The only practical way to decrease the voltage drop is to use larger wire, say #8 AWG. A cheaper alternative is to raise the terminal voltage of the battery by running the engine, and allow the alternator to keep the battery topped off at 14 Volts.

Two-Wire vs One-Wire Battery Hook-Up

There are several trade-offs to consider in regard to using a two-wire battery power delivery vs. a single (+) wire, and using the chassis as the return (-).

The contact of two dissimilar metals, which produce electrolytic effects, can be a problem where copper or brass hardware are in contact with steel as in a one wire system.

Using two copper wires to convey DC power eliminates this problem. Existing chassis ground points are plated to prevent electrolysis. Making a new ground point by drilling and tapping a new hole, and scraping the paint to expose the plating on steel may lead to corrosion problems and power losses later on.

It is much better to loosen an existing chassis screw, and retighten it onto the ring lug of the return (-) wire.

Using Higher Power Levels

This is not an option to be thought of lightly.

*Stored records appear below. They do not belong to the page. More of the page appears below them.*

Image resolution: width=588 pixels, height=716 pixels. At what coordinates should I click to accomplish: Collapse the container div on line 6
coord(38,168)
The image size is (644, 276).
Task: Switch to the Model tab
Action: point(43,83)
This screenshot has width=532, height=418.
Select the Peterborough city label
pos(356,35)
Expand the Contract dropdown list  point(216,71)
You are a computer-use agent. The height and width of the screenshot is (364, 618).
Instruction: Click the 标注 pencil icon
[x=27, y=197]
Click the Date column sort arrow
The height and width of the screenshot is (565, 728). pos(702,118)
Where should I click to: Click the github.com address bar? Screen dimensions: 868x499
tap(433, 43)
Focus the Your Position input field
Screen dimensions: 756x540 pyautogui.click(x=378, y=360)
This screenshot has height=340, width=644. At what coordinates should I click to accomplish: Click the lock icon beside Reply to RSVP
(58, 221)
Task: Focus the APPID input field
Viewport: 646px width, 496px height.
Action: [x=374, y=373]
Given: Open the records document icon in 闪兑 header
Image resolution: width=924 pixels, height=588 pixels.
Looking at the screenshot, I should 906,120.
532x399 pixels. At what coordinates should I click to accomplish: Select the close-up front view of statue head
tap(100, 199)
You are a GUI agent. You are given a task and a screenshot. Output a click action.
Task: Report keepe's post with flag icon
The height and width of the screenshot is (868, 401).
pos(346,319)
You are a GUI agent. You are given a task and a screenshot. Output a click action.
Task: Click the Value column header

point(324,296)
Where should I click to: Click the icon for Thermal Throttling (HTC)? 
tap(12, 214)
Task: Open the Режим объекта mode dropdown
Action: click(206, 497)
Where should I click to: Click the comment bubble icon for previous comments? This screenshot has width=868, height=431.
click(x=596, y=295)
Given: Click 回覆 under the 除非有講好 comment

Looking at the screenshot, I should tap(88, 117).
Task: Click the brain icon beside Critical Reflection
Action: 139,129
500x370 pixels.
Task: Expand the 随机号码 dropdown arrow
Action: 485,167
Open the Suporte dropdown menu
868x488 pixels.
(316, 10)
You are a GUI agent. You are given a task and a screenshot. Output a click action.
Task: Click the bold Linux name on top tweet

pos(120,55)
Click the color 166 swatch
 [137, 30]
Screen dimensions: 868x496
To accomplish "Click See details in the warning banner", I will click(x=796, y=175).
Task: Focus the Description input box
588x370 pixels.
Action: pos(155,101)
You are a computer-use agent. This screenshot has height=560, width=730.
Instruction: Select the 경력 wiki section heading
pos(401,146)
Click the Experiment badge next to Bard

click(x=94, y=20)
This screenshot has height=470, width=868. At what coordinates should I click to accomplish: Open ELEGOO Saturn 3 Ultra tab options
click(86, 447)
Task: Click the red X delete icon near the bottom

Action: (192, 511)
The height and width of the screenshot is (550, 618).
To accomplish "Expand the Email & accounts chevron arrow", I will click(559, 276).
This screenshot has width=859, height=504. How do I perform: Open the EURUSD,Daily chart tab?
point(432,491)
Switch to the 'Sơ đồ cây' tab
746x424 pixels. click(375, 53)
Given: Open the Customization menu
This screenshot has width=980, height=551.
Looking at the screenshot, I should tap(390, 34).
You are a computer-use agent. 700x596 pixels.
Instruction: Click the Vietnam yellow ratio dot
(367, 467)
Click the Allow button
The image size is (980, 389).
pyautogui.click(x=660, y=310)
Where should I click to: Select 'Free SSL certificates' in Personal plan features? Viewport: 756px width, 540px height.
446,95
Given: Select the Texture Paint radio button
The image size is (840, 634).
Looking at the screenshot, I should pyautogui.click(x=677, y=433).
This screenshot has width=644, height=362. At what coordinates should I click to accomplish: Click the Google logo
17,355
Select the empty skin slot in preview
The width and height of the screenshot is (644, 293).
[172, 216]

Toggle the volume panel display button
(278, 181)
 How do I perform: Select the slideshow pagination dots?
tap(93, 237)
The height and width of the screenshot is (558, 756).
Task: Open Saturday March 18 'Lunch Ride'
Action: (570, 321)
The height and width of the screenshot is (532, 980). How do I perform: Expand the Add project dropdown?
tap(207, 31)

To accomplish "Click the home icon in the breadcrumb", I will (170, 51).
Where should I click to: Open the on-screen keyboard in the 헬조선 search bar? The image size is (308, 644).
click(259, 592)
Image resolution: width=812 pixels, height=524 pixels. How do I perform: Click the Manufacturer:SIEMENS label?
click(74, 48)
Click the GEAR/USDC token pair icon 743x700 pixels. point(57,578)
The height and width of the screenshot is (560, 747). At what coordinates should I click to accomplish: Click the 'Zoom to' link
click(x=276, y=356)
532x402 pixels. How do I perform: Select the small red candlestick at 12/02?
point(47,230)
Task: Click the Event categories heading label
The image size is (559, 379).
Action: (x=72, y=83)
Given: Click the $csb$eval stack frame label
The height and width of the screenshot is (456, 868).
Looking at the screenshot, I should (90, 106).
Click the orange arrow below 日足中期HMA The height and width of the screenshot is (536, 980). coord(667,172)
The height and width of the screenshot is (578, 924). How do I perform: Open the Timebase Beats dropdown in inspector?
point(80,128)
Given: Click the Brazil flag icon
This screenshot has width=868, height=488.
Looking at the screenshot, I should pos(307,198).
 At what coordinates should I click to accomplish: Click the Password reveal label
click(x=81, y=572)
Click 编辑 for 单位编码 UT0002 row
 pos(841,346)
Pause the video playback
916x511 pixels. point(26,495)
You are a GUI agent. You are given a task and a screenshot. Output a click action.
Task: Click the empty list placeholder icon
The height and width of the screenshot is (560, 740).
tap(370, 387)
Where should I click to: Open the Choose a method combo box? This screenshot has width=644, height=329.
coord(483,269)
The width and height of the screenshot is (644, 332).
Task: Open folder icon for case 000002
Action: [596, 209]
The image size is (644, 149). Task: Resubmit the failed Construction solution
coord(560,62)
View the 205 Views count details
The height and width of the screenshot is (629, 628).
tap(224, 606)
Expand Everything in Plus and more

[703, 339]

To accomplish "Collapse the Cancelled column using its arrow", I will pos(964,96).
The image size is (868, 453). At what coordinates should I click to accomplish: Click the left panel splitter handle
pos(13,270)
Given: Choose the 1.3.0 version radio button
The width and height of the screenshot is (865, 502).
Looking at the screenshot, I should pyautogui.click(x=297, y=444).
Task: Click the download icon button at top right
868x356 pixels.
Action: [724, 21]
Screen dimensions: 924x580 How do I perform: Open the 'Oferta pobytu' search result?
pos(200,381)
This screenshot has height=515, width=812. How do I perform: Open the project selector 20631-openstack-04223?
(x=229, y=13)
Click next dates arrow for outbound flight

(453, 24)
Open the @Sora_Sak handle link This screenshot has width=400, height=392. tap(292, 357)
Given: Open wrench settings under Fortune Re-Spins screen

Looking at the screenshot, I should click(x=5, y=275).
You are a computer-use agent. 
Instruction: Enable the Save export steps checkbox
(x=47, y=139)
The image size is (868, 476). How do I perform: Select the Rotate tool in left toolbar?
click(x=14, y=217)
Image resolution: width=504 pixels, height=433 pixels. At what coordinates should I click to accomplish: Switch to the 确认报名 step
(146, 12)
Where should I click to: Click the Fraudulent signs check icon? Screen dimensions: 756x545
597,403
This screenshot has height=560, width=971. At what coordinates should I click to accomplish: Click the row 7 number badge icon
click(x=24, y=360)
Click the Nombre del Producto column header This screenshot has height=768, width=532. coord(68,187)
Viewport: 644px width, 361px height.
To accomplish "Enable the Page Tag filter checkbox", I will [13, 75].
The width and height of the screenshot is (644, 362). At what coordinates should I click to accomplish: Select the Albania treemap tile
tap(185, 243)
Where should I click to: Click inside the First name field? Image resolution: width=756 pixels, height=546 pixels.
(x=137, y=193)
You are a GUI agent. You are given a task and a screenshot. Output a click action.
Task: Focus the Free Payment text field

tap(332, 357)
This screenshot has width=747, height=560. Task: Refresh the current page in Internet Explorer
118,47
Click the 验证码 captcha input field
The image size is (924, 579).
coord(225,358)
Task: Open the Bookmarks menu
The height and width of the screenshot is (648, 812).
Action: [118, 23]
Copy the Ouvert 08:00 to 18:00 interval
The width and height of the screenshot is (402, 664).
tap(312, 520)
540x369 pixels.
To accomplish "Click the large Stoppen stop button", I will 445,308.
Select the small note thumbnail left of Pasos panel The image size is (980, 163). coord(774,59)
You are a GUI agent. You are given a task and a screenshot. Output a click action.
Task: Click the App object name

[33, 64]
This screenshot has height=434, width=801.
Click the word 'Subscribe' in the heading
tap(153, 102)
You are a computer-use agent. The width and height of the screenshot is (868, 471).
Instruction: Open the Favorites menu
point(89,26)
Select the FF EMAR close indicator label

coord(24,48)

For example, there are power inverters out there with a capacity of up to 6,000 Watts. Power levels of that magnitude definitely place the project into dual electric system territory.

To keep DC current at manageable levels, a 24- Volt or 48-Volt DC system must be considered. The DC current can run up to 600 Amps, which level really demands a copper buss bar.

Additionally, other safety issues arise just from the presence of 48 Volts. This is definitely an extreme case, and it is out of scope for an amateur mechanic.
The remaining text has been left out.